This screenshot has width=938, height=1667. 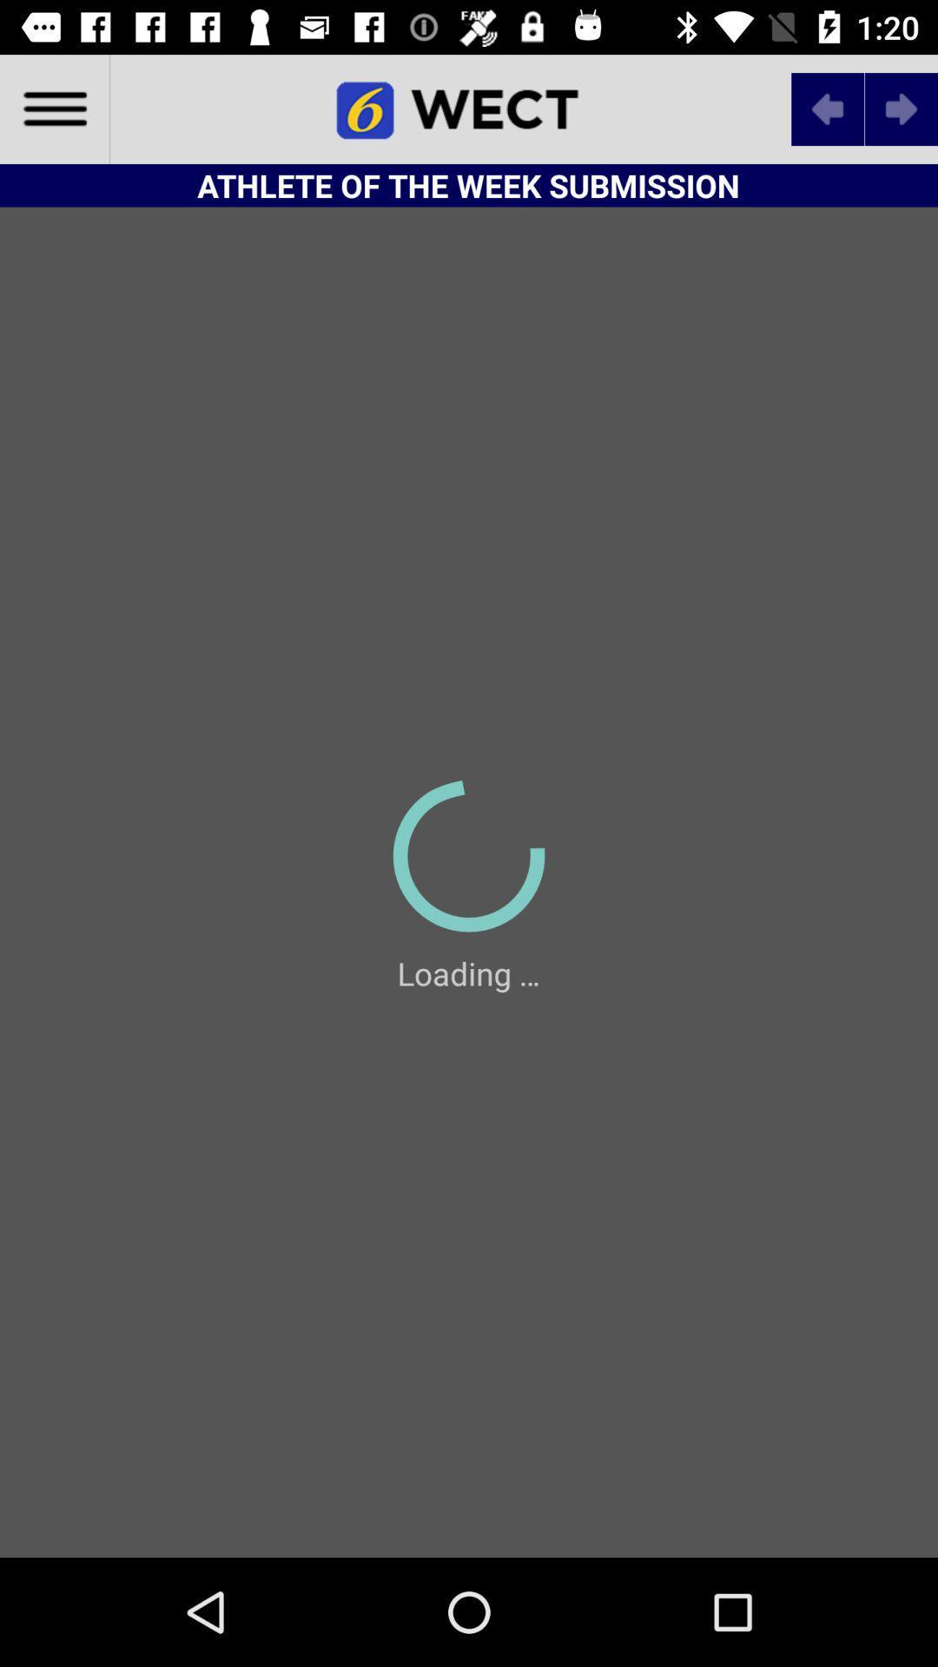 I want to click on next symbol, so click(x=899, y=108).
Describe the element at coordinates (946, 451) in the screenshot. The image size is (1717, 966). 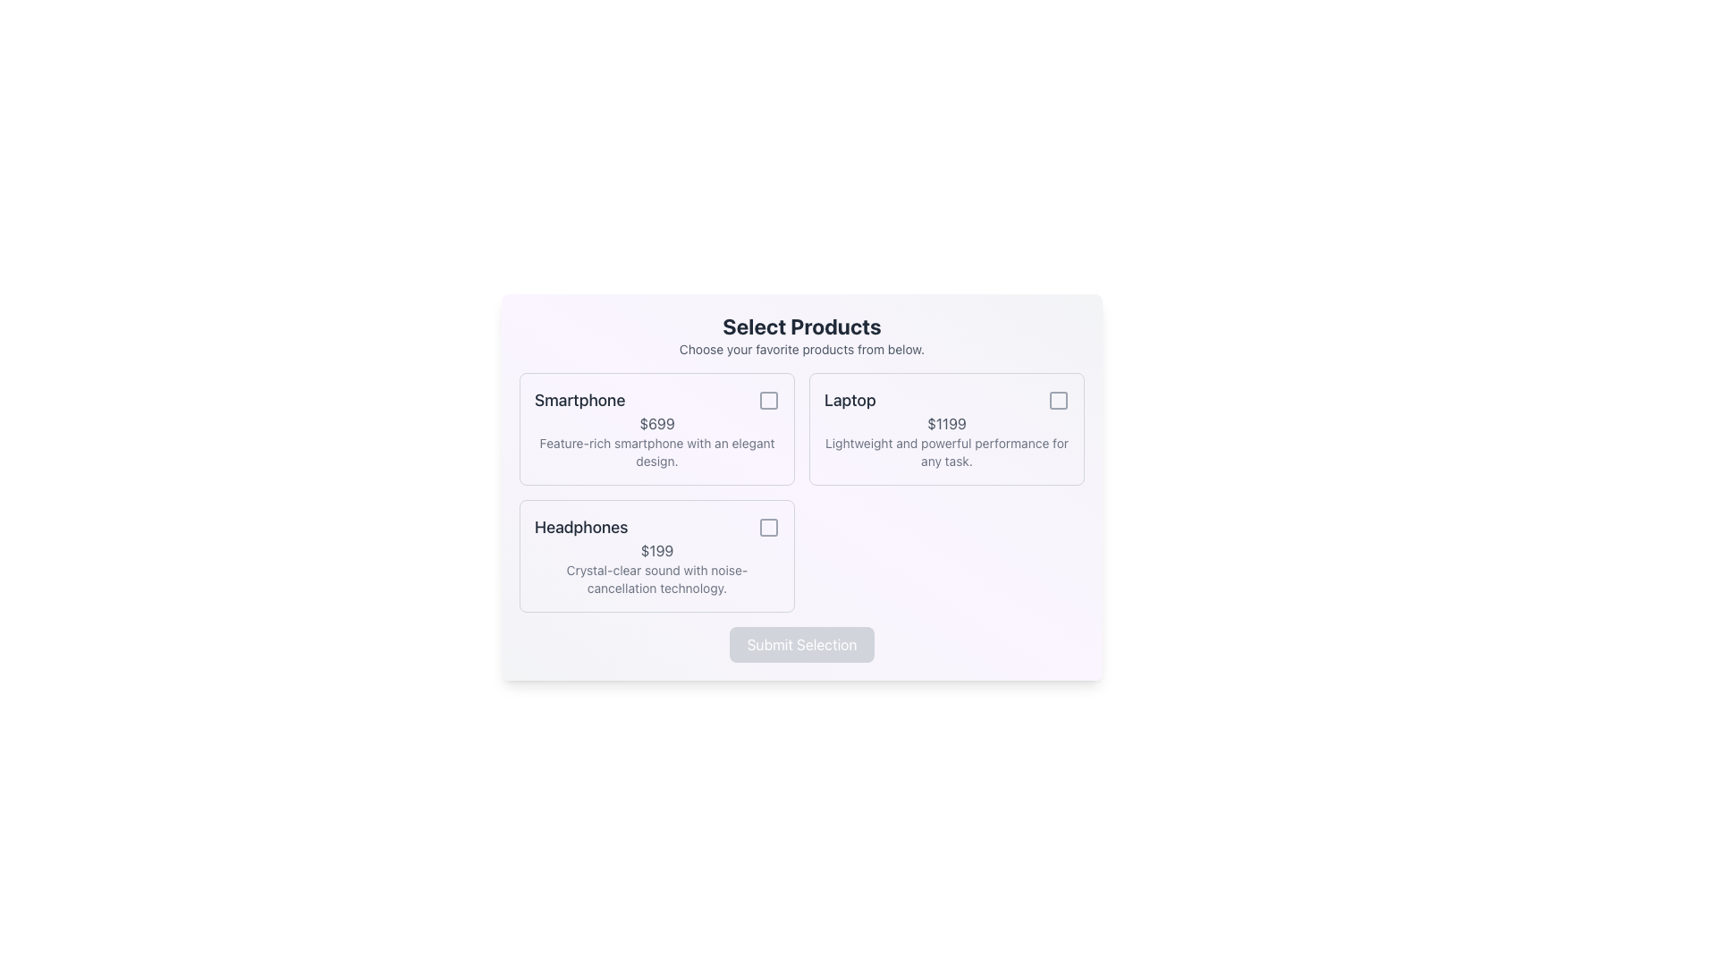
I see `the Text Block located below the price text '$1199' in the detailed description section of the 'Laptop' product card` at that location.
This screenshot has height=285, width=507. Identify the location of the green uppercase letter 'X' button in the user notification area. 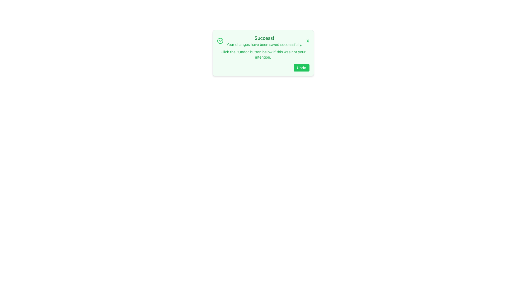
(308, 40).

**DESCRIPTION OF THE TASK**:
Reproduce the listing word for word, starting at the line that contains "Describe the element" and ending at the end of the listing, both ends included. Leave the pictures out of your copy.

**RESULT FOR THIS EXERCISE**:
Describe the element at coordinates (946, 451) in the screenshot. The image size is (1717, 966). 
I see `the Text Block located below the price text '$1199' in the detailed description section of the 'Laptop' product card` at that location.
This screenshot has height=285, width=507. Identify the location of the green uppercase letter 'X' button in the user notification area. 
(308, 40).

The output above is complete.